HUGHES, WILLIAM JOHN (1891 - 1945), school teacher and college lecturer

Name: William John Hughes
Date of birth: 1891
Date of death: 1945
Spouse: Laura Hughes (née Binns)
Parent: Ann Jane Hughes
Parent: John Owen Hughes
Gender: Male
Occupation: school teacher and college lecturer
Area of activity: Education
Author: Thomas Roberts

Born near Penfforddelen, Y Groeslon, Caernarfonshire, 10 September 1891, son of John Owen and Ann Jane Hughes, but his parents moved to Nantlle soon after his birth. The father was a quarryman and later a slate inspector. He was educated at the council school, Nantlle. At an early age he proved to be a gifted child, and he had a remarkably successful career at the county school at Pen-y-groes, 1904-08. He entered the University College at Bangor in 1909. He secured a high place in all his subjects throughout his course, and his name figured year after year in the list of students awarded scholarships for the excellence of their performance. He graduated B.A. in 1912 with second class honours in English, and gained a first-class Certificate of Education. In September 1912 he proceeded to Nuremberg to pursue studies in French and German and methods of teaching these languages at Le Cours de Langues Institute. At the same time he taught English at German night schools. He spent a further six and a half years as a teacher in secondary schools - at Lisburn, Belfast, January 1913 to 1915, Ilminster in Somerset to 1916, and Friars School, Bangor, to 1919. He was awarded the degree of M.A. in 1919 and his dissertation was published in 1924 under the title Wales and the Welsh in English Literature from Shakespeare to Scott (Wrexham). This was an attempt to trace and explain the attitude of English authors towards Wales and the Welsh. He researched his subject thoroughly and was able to present his conclusion clearly and interestingly. The chapters devoted to the tourers and antiquaries are of particular value, as are the two appendixes - the discussion on the relationships between the antiquaries of Wales and England in the 18th c. together with a comprehensive bibliography. In 1919 he was appointed lecturer in English language and literature at the Normal College, Bangor, a post which he held for the rest of his life. He was a man of wide culture and his students were deeply influenced by him.

In 1925 he married Laura Binns, a tutor at the Normal College, and they had two daughters.

Between 1920 and 1930 he paid much attention to educational matters in Wales.

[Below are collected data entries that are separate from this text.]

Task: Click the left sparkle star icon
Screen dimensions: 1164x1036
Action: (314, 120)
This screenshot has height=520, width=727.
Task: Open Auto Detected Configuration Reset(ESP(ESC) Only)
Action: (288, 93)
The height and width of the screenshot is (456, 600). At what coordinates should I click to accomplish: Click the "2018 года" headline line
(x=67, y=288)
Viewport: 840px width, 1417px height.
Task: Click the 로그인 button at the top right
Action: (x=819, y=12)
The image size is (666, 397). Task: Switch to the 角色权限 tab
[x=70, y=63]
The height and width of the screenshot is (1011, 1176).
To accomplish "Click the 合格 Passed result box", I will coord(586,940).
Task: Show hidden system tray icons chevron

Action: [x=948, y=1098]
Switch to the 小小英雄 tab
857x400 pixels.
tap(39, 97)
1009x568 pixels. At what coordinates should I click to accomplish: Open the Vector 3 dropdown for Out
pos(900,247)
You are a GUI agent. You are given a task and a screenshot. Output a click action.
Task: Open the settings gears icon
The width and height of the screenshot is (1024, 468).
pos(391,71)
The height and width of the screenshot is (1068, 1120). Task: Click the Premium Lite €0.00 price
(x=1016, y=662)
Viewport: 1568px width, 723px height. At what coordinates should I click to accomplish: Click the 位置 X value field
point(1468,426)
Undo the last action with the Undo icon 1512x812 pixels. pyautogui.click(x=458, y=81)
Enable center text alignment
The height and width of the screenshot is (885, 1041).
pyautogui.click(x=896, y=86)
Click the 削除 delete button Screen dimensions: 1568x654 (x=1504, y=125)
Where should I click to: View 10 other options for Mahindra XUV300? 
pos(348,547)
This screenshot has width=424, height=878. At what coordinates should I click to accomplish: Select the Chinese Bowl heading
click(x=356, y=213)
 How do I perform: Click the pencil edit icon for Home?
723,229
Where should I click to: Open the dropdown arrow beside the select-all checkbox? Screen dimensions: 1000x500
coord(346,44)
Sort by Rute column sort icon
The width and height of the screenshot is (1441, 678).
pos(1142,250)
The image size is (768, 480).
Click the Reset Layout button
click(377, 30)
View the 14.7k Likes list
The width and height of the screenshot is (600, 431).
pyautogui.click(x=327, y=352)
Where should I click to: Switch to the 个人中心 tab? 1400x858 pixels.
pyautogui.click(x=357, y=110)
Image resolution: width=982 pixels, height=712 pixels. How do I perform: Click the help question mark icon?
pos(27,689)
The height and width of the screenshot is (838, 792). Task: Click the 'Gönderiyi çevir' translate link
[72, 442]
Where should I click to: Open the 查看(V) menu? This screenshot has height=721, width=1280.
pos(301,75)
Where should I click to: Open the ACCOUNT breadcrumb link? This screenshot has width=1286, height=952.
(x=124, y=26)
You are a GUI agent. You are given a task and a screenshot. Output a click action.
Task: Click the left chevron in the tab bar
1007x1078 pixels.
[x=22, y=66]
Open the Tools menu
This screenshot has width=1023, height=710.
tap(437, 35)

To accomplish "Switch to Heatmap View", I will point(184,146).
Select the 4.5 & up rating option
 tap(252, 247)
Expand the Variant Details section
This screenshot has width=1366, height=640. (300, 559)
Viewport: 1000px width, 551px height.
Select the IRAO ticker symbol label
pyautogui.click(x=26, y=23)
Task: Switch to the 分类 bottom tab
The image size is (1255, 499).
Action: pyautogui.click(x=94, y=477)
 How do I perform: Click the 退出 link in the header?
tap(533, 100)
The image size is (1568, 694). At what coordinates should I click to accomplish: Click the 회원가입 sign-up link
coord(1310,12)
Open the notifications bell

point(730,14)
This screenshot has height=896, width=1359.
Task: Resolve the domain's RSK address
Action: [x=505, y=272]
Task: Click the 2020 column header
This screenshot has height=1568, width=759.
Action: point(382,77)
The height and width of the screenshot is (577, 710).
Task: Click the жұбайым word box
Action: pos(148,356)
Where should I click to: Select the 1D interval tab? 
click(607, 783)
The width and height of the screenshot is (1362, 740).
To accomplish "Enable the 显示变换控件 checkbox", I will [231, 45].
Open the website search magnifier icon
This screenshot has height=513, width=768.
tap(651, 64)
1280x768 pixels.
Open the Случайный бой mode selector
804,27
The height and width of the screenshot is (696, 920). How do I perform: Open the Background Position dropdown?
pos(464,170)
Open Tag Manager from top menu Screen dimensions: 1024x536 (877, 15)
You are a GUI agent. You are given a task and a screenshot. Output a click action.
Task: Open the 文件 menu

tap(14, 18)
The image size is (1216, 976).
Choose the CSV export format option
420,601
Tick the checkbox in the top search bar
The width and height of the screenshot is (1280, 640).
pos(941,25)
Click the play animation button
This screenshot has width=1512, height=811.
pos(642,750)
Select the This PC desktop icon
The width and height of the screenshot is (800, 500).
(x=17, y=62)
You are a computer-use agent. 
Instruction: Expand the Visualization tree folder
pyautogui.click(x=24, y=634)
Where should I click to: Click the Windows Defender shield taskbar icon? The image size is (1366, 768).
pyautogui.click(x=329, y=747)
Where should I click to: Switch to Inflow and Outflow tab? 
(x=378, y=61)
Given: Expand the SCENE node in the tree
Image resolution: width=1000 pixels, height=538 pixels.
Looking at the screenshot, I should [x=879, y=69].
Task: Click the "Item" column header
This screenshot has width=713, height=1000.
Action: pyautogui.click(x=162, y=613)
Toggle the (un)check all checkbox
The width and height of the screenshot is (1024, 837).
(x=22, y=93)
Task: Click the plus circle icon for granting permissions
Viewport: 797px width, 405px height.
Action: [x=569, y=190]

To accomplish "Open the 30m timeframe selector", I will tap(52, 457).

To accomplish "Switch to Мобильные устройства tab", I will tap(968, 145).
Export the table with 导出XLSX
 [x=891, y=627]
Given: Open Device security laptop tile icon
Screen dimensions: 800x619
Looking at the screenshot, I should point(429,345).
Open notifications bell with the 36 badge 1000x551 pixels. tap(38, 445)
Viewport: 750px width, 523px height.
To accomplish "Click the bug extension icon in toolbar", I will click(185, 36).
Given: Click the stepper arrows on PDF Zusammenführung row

He wrote articles on the topic for Y Genedl, Yr Efrydydd, and Welsh Outlook, and won a prize of £15 at the national eisteddfod at Holyhead, 1927, for an essay on the education system in Wales. He also tutored adult classes, and for many years served as assistant examiner in English for the Central Welsh Board. In the 1930s he began his involvement in the public life of Bangor. He served on the city council from 1932 to 1944, and was chairman of the general purposes committee from 1939 to 1944. He was of sound judgement, and had a clear mind, and his fellow members appreciated his guidance. He was not of a strong constitution. His health failed for a while in 1921, and deteriorated again towards the end of World War II. He died 24 April 1945, and was buried in Glanadda cemetery, Bangor.